CZ:It was all me! (Laughs) No, I can never say that. So, for example, with the Dad, who’s a real wild cowboy, that is a man who doesn’t take orders from women. So it would be like 16 takes on Dad because you’d be laughing and goofing around. With Brady, he was cast first before there was a film. I met him, I was so – I mean I’m a creep like that, I can’t help it, I see a face and I go – can you be in my movie? The camera loves his face, that’s something he was born with. He just translates his feelings so well, his facial muscles. And so he, right away, he’s the one. And everyone else – I mean Lane [Scott] just loved to act. When Brady was imagining riding with him – he can barely lift his head – and he just lifted his head and closed his eyes. I mean he’s acting, I got lucky with that. But the most important thing is to write characters and write scenes that your actors can achieve.
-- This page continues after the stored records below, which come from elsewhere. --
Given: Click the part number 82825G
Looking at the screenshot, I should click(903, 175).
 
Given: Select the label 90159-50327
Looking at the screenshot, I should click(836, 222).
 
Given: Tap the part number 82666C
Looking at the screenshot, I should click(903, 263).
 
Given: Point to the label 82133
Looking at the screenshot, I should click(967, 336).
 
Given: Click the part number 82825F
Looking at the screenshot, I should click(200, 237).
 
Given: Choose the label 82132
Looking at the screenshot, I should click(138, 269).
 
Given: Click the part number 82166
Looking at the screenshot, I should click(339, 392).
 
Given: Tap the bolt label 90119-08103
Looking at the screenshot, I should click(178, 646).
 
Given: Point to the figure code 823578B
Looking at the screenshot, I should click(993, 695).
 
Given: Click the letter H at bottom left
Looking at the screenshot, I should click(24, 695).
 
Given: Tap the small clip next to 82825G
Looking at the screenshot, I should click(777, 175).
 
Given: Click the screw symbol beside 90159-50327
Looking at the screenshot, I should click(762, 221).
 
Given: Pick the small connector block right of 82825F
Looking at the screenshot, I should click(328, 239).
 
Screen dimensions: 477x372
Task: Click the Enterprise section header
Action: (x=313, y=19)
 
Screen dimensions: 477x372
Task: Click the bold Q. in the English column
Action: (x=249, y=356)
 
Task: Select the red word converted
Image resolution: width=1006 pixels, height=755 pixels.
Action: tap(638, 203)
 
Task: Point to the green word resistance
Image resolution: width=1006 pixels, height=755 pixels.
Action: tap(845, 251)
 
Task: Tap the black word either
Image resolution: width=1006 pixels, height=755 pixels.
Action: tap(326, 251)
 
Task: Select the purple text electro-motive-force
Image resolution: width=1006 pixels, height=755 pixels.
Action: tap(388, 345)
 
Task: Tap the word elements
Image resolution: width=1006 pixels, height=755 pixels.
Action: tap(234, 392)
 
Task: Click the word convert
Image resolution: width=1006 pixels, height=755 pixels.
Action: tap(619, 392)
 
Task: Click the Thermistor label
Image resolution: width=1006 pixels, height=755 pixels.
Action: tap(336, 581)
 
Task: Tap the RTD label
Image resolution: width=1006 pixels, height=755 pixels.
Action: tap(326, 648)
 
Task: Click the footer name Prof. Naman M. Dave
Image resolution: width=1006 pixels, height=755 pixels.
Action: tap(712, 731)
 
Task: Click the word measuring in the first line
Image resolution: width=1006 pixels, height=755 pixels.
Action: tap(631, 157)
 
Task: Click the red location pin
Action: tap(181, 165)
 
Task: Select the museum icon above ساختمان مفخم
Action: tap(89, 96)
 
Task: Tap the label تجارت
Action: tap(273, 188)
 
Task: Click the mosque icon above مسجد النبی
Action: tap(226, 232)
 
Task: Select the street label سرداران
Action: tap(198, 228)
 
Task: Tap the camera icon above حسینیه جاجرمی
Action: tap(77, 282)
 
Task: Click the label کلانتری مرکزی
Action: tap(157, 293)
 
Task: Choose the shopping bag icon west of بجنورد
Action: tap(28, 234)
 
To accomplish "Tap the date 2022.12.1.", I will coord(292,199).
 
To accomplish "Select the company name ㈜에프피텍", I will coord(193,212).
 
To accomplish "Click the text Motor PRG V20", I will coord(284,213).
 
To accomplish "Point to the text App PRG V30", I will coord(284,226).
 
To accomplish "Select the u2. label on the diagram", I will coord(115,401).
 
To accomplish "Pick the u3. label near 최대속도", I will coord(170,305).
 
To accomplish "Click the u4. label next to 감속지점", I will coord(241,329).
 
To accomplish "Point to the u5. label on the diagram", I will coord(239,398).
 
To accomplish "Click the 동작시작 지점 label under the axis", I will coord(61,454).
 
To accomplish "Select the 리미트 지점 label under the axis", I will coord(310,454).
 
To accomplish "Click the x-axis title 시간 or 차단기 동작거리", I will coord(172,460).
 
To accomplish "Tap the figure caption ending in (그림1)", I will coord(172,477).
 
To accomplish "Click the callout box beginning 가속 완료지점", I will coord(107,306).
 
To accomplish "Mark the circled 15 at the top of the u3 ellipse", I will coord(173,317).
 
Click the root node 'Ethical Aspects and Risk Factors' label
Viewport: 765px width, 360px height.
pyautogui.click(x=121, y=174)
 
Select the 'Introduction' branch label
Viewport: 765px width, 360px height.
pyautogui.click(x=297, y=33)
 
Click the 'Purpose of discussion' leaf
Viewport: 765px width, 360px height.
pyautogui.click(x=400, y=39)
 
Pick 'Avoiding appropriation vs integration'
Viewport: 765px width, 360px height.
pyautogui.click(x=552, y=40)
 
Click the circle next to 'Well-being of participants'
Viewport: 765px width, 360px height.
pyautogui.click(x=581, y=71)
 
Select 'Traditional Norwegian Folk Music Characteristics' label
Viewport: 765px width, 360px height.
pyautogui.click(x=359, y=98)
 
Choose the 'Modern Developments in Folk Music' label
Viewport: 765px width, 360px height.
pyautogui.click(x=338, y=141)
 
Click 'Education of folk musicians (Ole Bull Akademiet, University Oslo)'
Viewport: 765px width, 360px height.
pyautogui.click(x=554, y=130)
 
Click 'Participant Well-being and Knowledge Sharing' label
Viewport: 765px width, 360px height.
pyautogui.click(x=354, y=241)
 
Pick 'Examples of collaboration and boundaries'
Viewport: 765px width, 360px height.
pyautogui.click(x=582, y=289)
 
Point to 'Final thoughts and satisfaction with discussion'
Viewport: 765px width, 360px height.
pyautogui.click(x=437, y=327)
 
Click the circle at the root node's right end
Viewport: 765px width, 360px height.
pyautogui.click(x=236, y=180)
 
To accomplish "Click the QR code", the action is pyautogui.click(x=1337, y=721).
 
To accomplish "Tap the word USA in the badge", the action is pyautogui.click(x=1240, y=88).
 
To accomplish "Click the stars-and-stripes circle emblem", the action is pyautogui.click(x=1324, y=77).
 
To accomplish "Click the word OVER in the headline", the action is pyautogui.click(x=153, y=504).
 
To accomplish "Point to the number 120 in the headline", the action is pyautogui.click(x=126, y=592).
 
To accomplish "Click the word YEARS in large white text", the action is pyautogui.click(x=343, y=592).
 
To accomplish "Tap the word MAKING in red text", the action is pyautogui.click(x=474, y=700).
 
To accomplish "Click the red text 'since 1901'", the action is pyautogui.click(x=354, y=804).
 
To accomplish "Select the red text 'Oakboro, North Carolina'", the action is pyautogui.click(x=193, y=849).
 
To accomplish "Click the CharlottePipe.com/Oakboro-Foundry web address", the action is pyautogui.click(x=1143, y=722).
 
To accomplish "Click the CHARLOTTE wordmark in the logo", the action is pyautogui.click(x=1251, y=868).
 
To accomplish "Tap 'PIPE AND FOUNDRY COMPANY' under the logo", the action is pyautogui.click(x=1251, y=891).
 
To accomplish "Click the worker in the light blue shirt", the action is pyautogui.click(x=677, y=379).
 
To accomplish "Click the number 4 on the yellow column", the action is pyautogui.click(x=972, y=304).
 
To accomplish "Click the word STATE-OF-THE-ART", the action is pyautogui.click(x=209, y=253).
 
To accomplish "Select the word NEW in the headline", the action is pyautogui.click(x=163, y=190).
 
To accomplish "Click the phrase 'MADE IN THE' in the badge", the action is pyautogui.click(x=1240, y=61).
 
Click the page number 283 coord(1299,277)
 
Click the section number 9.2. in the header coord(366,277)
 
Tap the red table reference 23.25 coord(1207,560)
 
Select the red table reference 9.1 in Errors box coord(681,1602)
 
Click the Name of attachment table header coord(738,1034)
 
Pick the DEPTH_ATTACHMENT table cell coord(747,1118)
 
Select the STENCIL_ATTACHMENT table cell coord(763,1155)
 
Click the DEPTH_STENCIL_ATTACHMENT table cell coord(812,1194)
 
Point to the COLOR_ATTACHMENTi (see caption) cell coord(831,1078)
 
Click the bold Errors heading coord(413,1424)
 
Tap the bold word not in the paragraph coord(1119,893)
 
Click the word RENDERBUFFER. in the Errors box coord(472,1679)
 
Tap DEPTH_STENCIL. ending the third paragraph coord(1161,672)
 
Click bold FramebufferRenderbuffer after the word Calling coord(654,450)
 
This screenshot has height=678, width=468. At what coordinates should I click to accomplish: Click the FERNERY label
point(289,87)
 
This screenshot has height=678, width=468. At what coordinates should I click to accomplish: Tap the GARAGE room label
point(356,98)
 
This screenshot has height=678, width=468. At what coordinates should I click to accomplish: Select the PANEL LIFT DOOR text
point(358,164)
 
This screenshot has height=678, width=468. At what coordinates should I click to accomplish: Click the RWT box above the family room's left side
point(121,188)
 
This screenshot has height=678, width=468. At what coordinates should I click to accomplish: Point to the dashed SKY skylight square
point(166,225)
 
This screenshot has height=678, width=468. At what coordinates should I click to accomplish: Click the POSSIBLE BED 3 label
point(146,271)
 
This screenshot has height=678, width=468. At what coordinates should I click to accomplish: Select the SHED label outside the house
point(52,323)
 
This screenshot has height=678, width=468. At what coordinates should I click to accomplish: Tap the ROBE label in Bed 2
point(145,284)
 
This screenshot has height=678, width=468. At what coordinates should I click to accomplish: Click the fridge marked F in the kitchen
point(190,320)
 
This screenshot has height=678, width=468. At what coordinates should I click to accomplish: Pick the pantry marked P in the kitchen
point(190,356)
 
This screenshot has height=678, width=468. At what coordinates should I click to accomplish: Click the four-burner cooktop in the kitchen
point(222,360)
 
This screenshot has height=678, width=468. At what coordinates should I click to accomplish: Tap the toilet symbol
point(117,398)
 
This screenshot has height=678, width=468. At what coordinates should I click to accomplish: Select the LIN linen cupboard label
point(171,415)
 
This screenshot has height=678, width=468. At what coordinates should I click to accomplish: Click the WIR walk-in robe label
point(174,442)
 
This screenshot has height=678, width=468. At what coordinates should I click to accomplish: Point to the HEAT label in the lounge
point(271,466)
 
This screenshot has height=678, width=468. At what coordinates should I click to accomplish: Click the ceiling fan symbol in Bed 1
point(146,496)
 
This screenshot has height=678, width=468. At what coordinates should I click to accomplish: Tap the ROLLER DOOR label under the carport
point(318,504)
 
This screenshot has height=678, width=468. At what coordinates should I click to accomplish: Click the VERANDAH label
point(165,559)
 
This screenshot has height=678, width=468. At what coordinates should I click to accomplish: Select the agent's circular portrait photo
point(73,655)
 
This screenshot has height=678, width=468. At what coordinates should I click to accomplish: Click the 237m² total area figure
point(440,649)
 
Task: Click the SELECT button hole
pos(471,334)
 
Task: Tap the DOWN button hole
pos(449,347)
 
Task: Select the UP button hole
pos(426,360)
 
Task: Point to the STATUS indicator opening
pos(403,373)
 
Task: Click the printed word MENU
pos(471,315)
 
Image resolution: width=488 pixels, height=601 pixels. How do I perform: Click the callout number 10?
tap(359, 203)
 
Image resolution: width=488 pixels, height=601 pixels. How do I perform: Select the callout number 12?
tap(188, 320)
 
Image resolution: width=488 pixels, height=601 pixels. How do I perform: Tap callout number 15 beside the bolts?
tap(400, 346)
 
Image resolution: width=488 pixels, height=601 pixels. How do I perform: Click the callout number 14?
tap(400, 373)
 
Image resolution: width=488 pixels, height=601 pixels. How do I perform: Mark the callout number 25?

SH: I found Brady to be very sensitive. He has to redefine his identity and deal with the fallout of his injury, he realises he can’t even train horses. Was he nervous about being emotional and crying on camera?
CZ: The crying scene? Yes, it was interesting because his fiance was like, he hasn’t cried in seven years. Brady said, I’ll never cry, I can’t cry. I took three minutes to get there, because there’s so much built up, that kid’s seen so much tragedy…That’s the power of fiction filmmaking, when you give them a safe place, your character is crying, not you. That’s why for kids from difficult communities to do community theatre, it’s so empowering because they get to express themselves in a safe place.
SH: So there was a barrier between Brady the character and Brady the person?
CZ: Right. And the camera is, weirdly enough, a permission for him to do it…He was very proud of that.
SH: As an outsider looking into that part of America, which is often neglected in favour of the coasts, did you get a sense from the community – the cowboys and the Native Americans – about whether they believe their way of life would continue or did they think it was coming to an end?
CZ: I mean that’s a great question. I always use the West Virginia coal miners as example. They shut down their coal mines, obviously I agree with that, I’m a liberal environmentalist, but when something like that happens, you can’t sit in your air conditioned office in New York and say that’s the right thing to do because we need clean energy. You’ve never been to West Virginia, you’ve never seen these people – generations and generations of coal miners – then to go to work at Wal-Mart with no healthcare, no minimum wage guarantee, no free education. These are class issues that need to be solved…The only way to defeat Donald Trump or prevent Brexit or an administration like that is to sympathise and use love and compassion to bring people from that side over, to help them to get to a place where they can maintain their lives and some sense of identity. That’s the danger of liberal politics these days, how do we allow people to be who they are? That’s the foundation, and then maybe change policies around that and to get them together, not to decide for them because we think we’re smart and know the right thing…But now the knee jerk reaction is pushing them even further away because it’s demonising them – you’re the reason why we have Donald Trump – no, we’re equally responsible. Divided we fall.
Many thanks to Chloe Zhao for taking the time for this interview.